[[ Data to use open ]]

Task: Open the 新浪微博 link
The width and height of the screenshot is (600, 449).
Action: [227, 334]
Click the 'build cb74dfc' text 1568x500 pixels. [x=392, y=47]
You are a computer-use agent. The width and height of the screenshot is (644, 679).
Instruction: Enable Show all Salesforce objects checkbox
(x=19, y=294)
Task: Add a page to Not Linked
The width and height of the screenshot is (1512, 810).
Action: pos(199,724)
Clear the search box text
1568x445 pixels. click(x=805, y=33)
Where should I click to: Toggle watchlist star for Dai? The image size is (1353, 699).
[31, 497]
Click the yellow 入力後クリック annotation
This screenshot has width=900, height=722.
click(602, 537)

[[ Data to use closed ]]

| What to work on |
Your reply should consist only of the lines from the one containing "The width and height of the screenshot is (600, 449)." through the last line of the records, each reproduced exactly.

| Completed exercise |
The width and height of the screenshot is (600, 449).
Action: [227, 334]
Click the 'build cb74dfc' text 1568x500 pixels. [x=392, y=47]
You are a computer-use agent. The width and height of the screenshot is (644, 679).
Instruction: Enable Show all Salesforce objects checkbox
(x=19, y=294)
Task: Add a page to Not Linked
The width and height of the screenshot is (1512, 810).
Action: pos(199,724)
Clear the search box text
1568x445 pixels. click(x=805, y=33)
Where should I click to: Toggle watchlist star for Dai? The image size is (1353, 699).
[31, 497]
Click the yellow 入力後クリック annotation
This screenshot has width=900, height=722.
click(602, 537)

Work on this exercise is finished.